Required work - Beginning with the line that holds "Open Гостевая книга in site menu", copy each line to the end of the records exactly, except the pictures.

Data items -
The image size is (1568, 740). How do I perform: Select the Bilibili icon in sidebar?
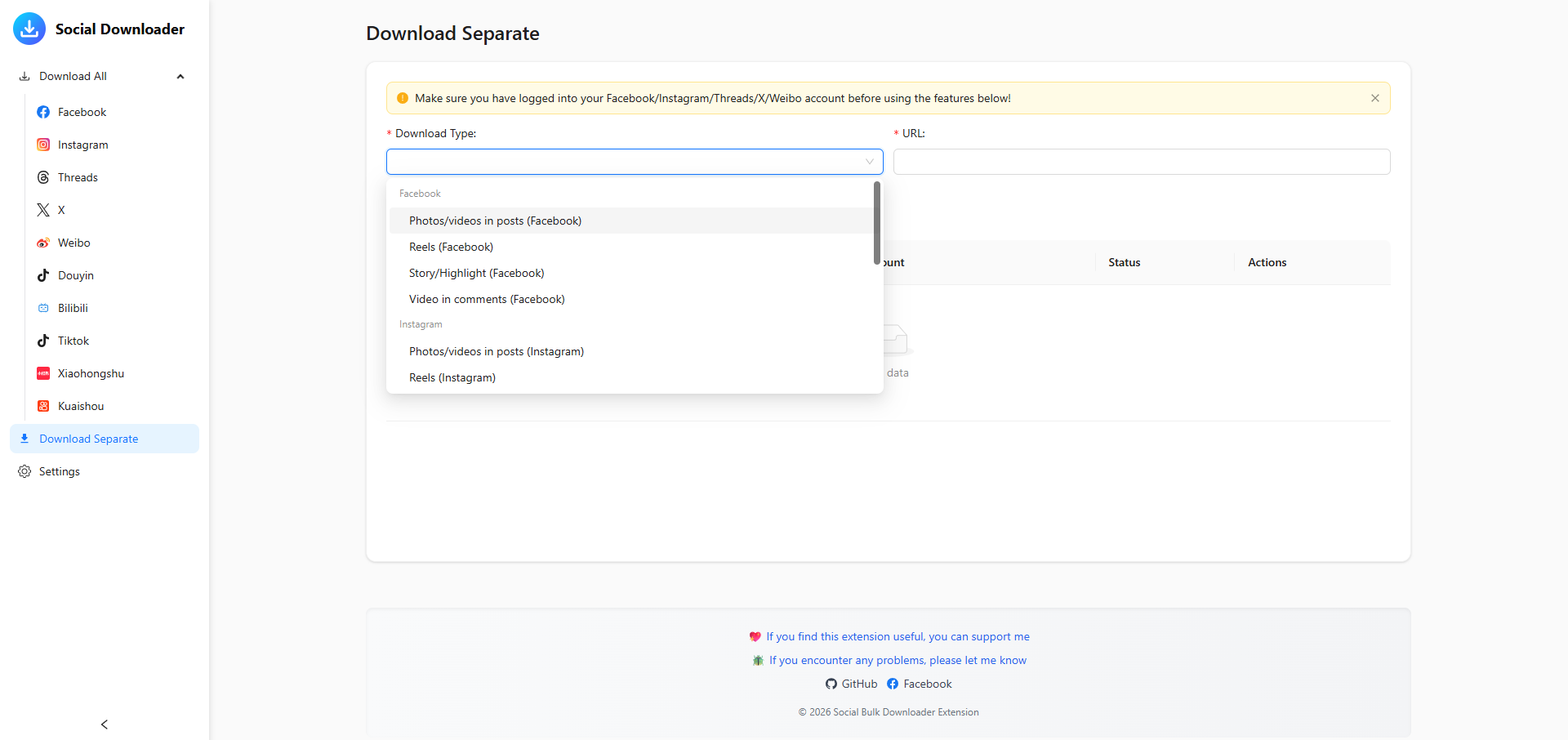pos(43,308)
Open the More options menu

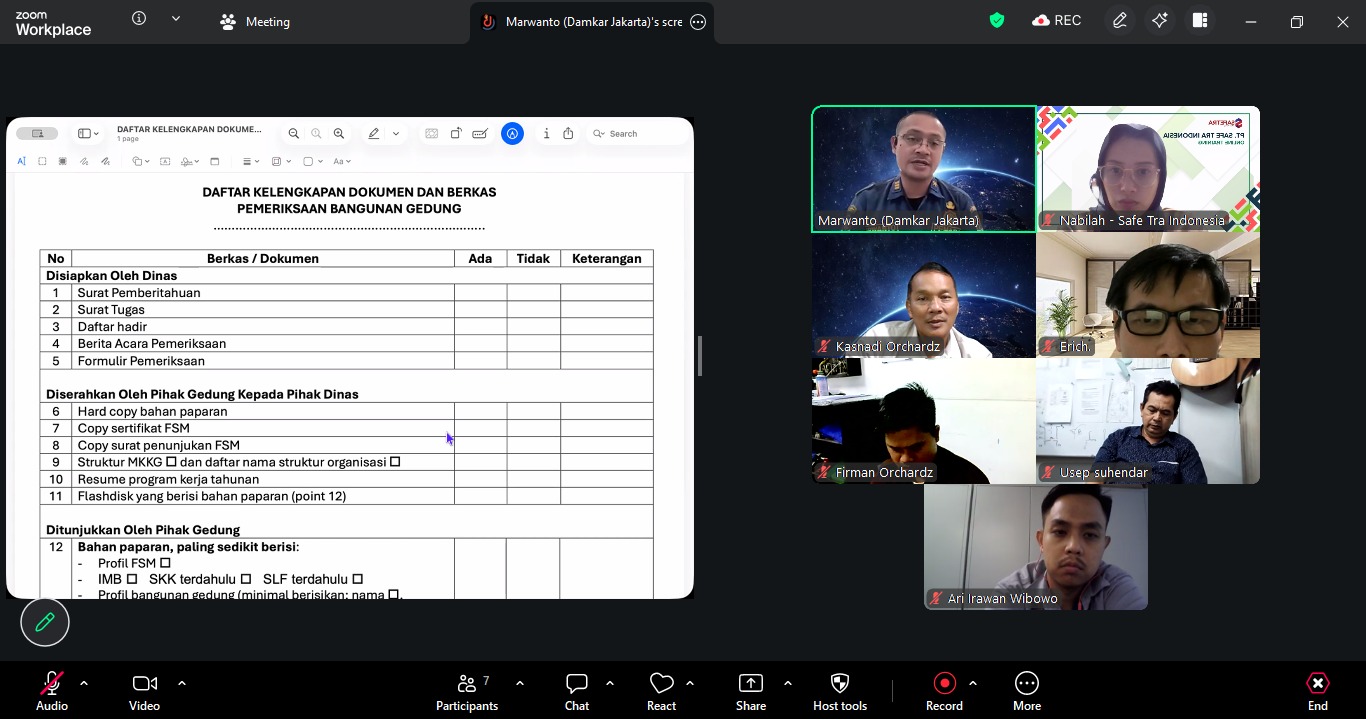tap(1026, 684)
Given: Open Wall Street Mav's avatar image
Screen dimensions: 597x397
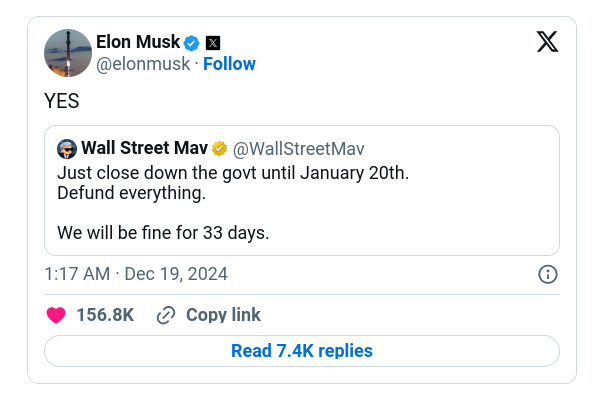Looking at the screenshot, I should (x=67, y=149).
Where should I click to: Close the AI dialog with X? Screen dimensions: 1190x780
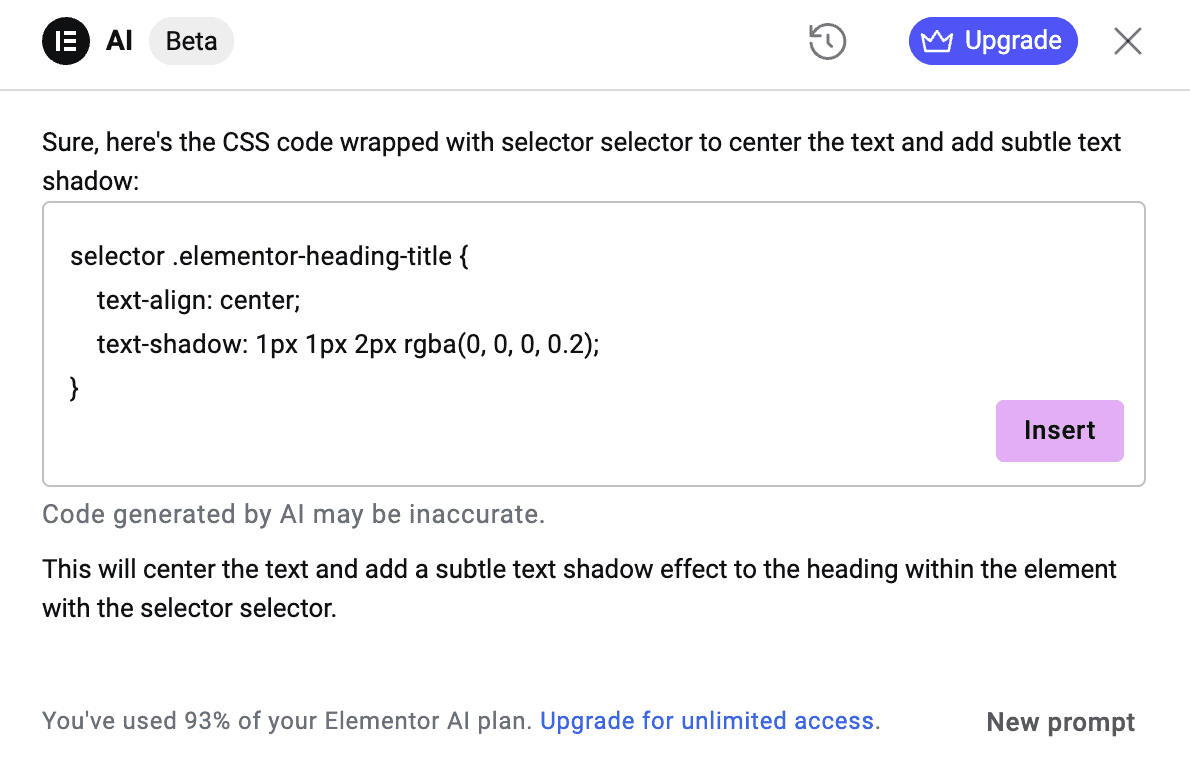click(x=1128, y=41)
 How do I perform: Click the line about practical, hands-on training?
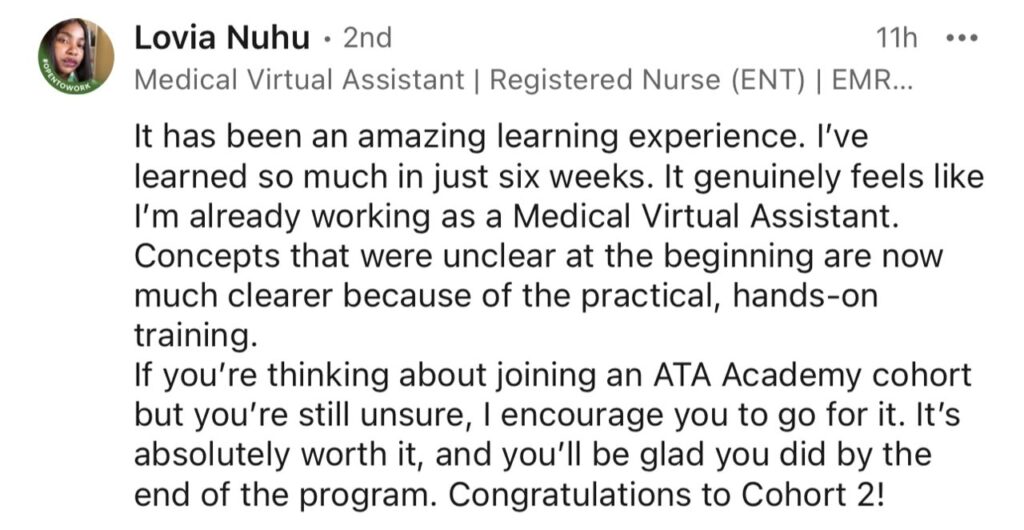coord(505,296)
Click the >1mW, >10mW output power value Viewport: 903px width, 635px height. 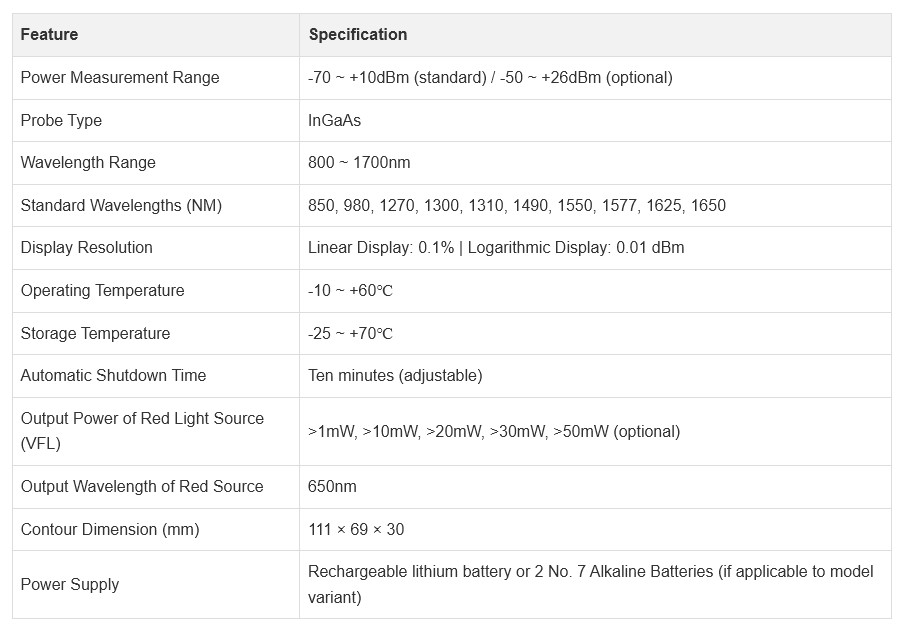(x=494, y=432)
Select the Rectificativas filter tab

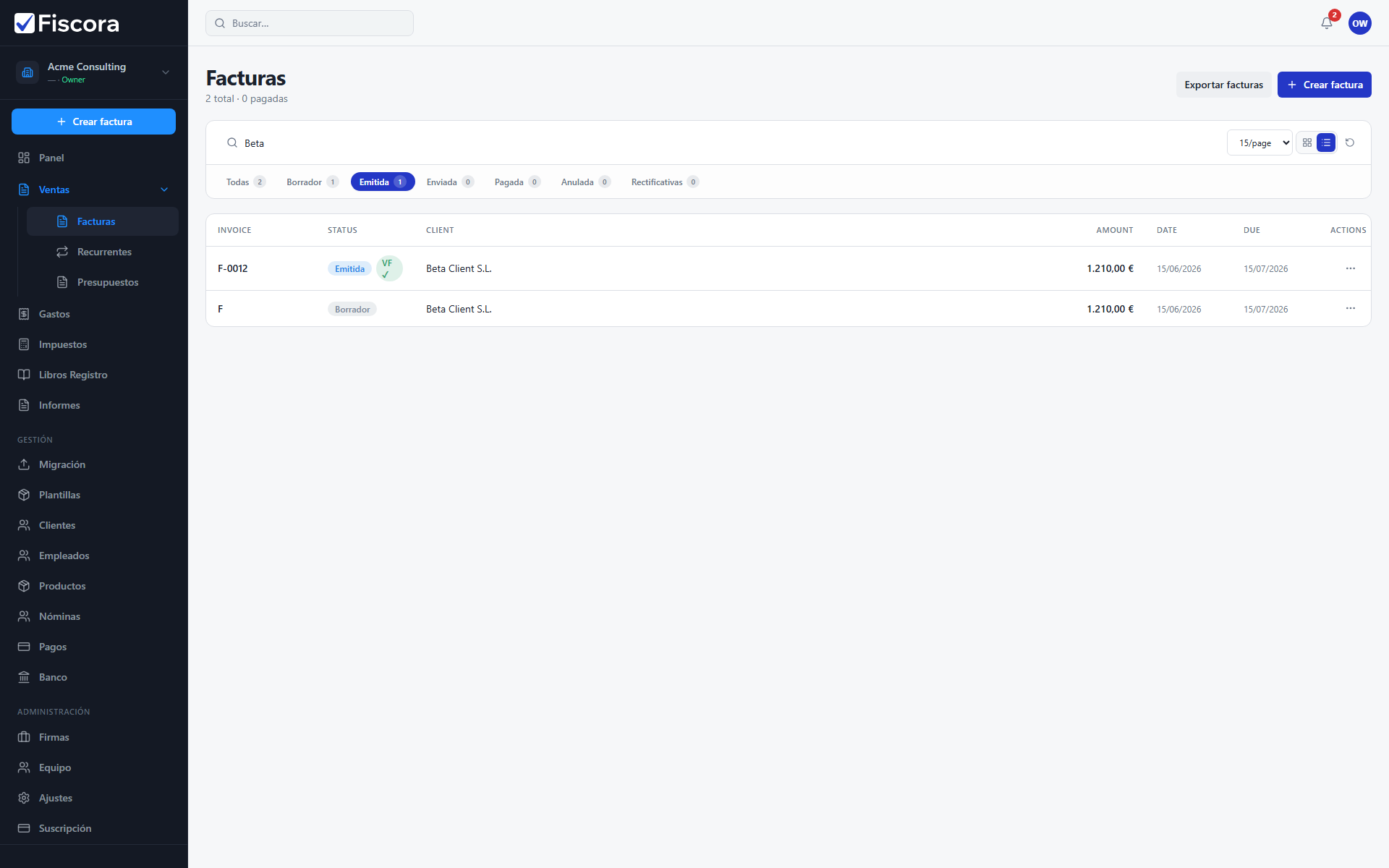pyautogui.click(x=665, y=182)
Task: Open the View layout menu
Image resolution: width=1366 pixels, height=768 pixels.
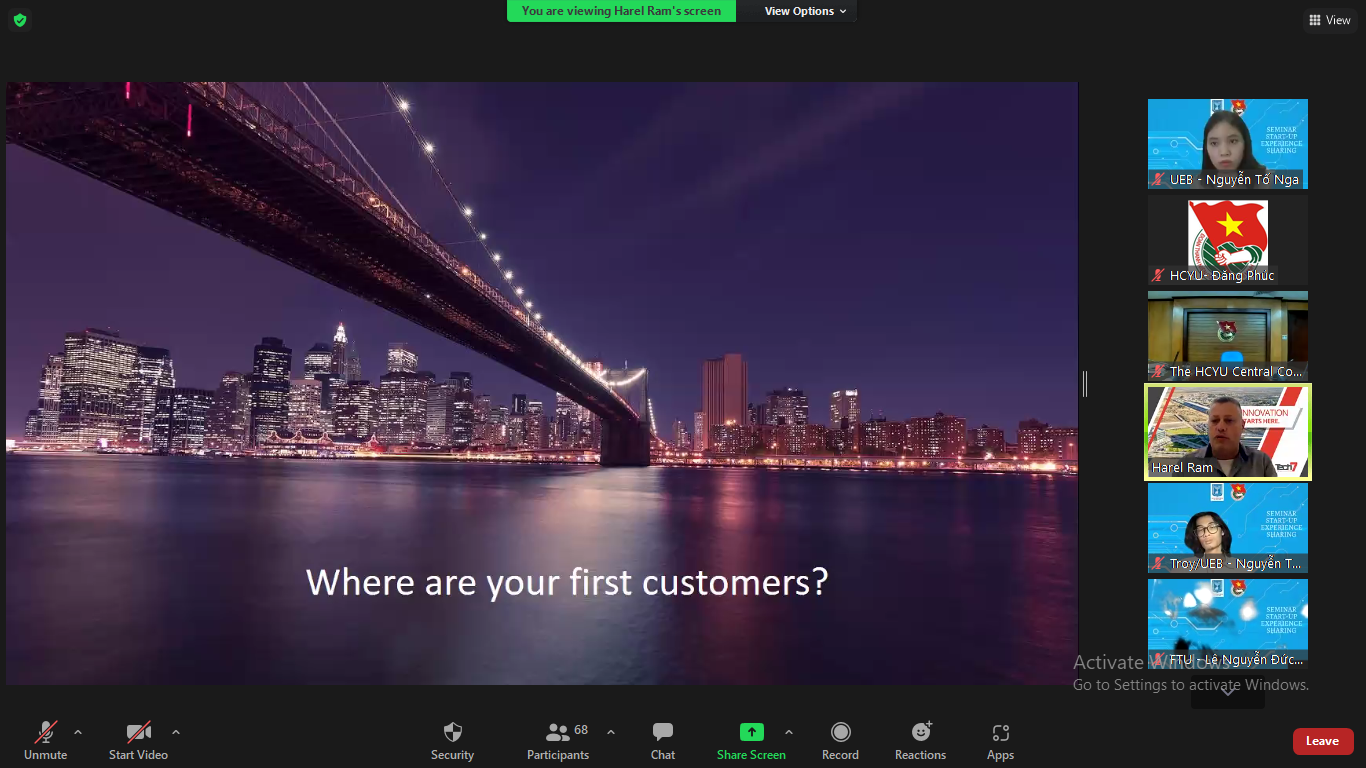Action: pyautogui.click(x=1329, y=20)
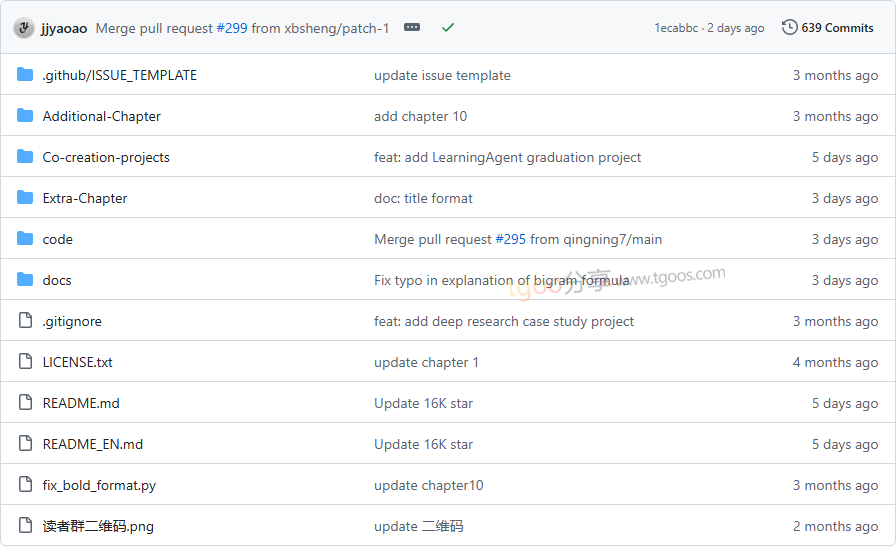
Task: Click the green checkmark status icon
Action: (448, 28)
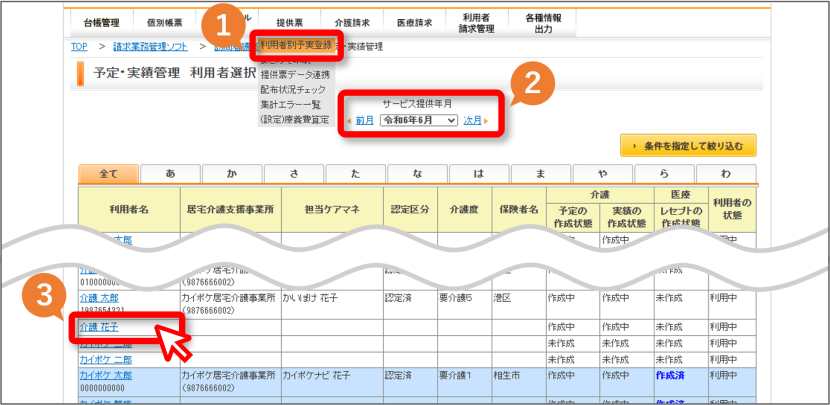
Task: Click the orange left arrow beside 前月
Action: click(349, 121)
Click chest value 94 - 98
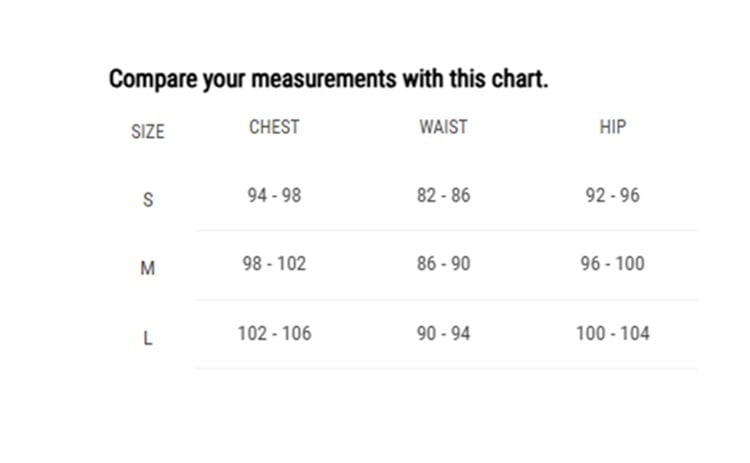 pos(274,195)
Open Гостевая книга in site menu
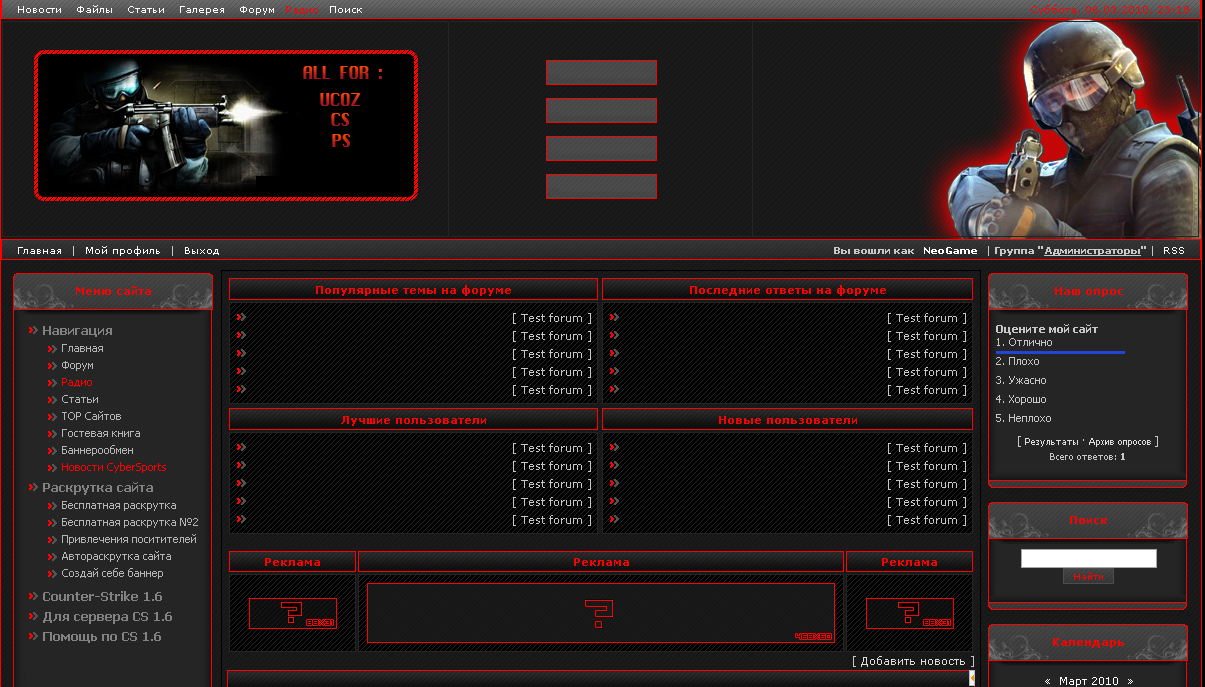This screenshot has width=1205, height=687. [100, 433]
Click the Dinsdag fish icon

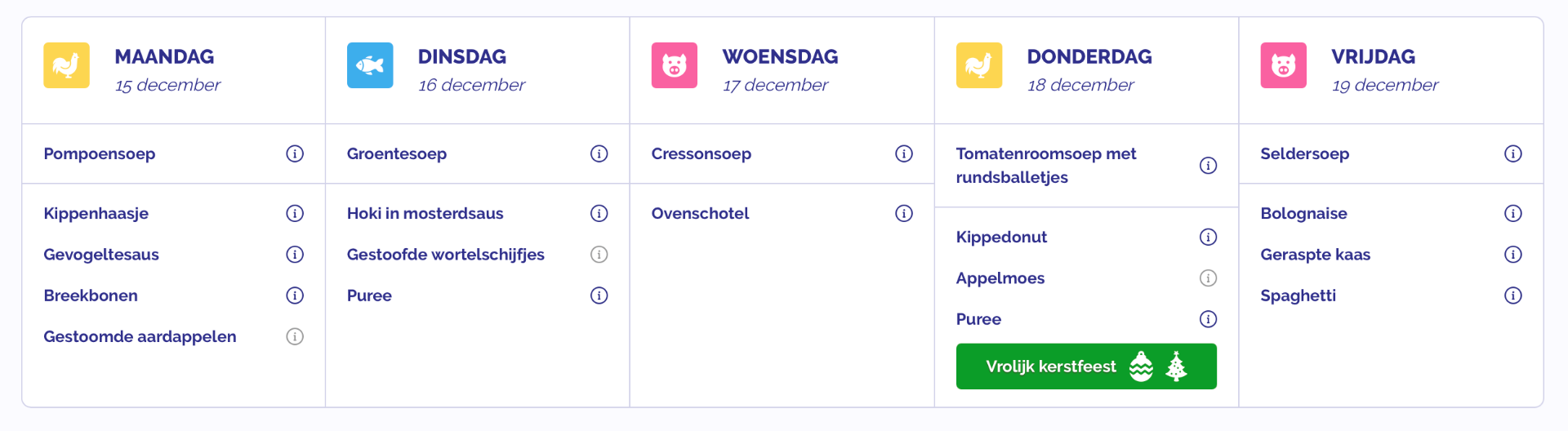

Solved problem -
Open Гостевая книга in site menu
This screenshot has width=1205, height=687. [100, 433]
Click the Dinsdag fish icon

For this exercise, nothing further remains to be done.